Collected data entries
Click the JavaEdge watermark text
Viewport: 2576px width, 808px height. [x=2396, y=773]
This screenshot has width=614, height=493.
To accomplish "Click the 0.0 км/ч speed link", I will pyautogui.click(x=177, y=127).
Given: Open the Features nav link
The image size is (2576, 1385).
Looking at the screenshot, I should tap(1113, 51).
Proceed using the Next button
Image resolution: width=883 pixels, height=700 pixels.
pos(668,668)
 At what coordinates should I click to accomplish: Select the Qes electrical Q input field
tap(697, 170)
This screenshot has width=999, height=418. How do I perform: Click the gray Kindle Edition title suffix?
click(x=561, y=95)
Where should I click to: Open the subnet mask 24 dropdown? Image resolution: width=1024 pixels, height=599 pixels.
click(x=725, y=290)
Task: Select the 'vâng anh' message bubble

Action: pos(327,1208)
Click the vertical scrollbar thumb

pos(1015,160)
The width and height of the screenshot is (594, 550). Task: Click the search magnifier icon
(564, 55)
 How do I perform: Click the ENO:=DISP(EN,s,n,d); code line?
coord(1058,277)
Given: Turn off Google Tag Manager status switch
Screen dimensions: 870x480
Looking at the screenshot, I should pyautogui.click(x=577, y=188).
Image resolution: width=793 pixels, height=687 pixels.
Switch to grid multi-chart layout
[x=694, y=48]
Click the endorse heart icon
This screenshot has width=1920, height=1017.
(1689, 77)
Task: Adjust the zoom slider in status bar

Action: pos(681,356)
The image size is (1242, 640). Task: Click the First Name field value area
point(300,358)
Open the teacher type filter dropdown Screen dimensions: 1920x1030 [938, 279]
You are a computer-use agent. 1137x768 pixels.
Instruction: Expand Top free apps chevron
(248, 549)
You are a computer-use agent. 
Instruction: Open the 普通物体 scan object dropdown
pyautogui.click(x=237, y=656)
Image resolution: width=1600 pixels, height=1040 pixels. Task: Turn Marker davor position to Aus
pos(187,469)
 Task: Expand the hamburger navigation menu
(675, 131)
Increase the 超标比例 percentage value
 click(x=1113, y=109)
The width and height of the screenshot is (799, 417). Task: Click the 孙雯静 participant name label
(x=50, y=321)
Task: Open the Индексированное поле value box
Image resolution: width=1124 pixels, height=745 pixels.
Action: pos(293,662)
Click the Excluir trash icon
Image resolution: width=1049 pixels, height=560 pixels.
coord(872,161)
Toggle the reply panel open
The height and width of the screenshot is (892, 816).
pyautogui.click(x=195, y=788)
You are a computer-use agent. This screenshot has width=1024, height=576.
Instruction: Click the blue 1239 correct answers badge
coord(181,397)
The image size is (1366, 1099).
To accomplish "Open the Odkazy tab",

*Exercise requirements*. Reproduce every line above that contains the string "link".

*Written solution*.
To accomplish "Click the 0.0 км/ч speed link", I will pyautogui.click(x=177, y=127).
Given: Open the Features nav link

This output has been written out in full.